English    Türkçe    فارسی   

2
3113-3122

  • Peygamberlerle savaşa girişenler, onları cisim görüp kendileri gibi insan sanmışlardır.
  • قصد جنگ انبیا می‏داشتند ** جسم دیدند آدمی پنداشتند
  • Sende o ilk gelenlerin ahlâkı var. Nasıl oluyor da sen de onlar gibi helâk olmaktan korkmuyorsun?
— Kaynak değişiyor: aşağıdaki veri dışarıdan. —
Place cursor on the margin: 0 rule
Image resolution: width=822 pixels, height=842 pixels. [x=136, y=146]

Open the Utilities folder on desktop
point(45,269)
  • در تو هست اخلاق آن پیشینیان ** چون نمی‏ترسی که تو باشی همان‏
  • Onlardaki nişanelerin hepsi sende de var. Mademki onlardansın, nerde kurtulacaksın? 3115
  • آن نشانیها همه چون در تو هست ** چون تو زیشانی کجا خواهی برست‏
  • Cuha ile babasının cenazesi önünde feryat eden çocuk
  • قصه‏ی جوحی و آن کودک که پیش جنازه‏ی پدر خویش نوحه می‏کرد
  • Çocuğun biri, babasının tabutu önünde ağlamakta, başına vurmaktaydı.
  • کودکی در پیش تابوت پدر ** زار می‏نالید و بر می‏کوفت سر
  • “Baba, seni nereye götürüyorlar? Nihayet seni toprağın altına yatıracaklar.
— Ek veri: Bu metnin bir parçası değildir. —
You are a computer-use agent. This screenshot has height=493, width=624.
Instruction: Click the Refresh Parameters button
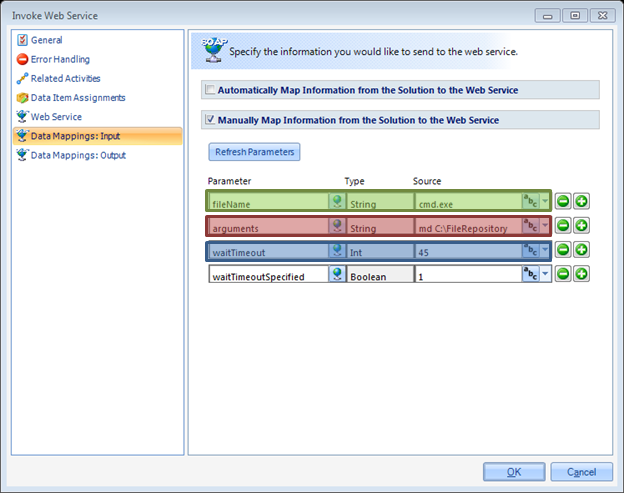[x=254, y=152]
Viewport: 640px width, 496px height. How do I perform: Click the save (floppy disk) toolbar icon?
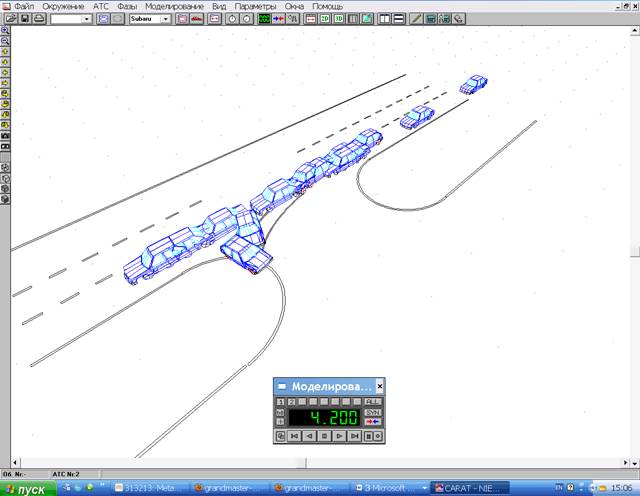pyautogui.click(x=25, y=19)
  • کای پدر آخر کجایت می‏برند ** تا ترا در زیر خاکی بسپرند
  • Öyle bir dar, öyle bir elemli eve götürüyorlar ki orada ne halı var, ne hasır.
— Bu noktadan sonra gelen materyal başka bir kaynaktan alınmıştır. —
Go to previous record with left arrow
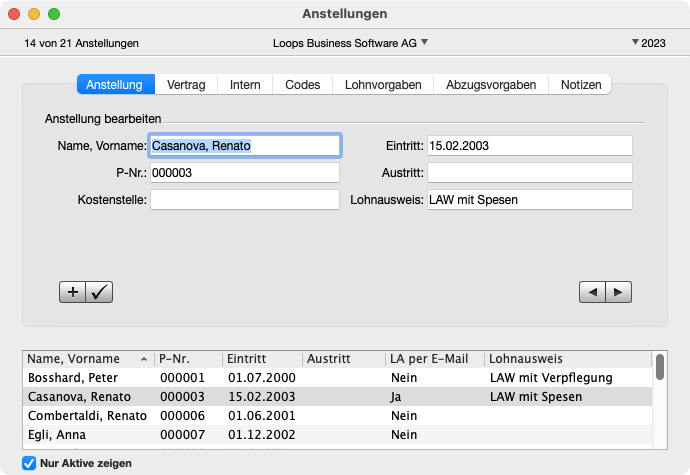 [593, 292]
  • می‏برندت خانه‏ی تنگ و زحیر ** نی در او قالی و نه در وی حصیر
  • Ne geceleyin bir ışık var, ne gündüzün bir dilim ekmek, ne yemek kokusu var, ne yiyecekten eser..
  • نی چراغی در شب و نه روز نان ** نی در او بوی طعام و نه نشان‏
  • Ne mamur bir kapı var, ne damında bir yol, ne de sığınılacak bir komşu! 3120
  • نی درش معمور و نی در بام راه ** نی یکی همسایه کاو باشد پناه‏
  • Halkın öptüğü cismin o elemli yurda nasıl gidecek?
  • چشم تو که بوسه گاه خلق بود ** چون رود در خانه‏ی کور و کبود
  • Amansız bir ev, dar bir yer, orada ne bet kalır, ne beniz” demekte.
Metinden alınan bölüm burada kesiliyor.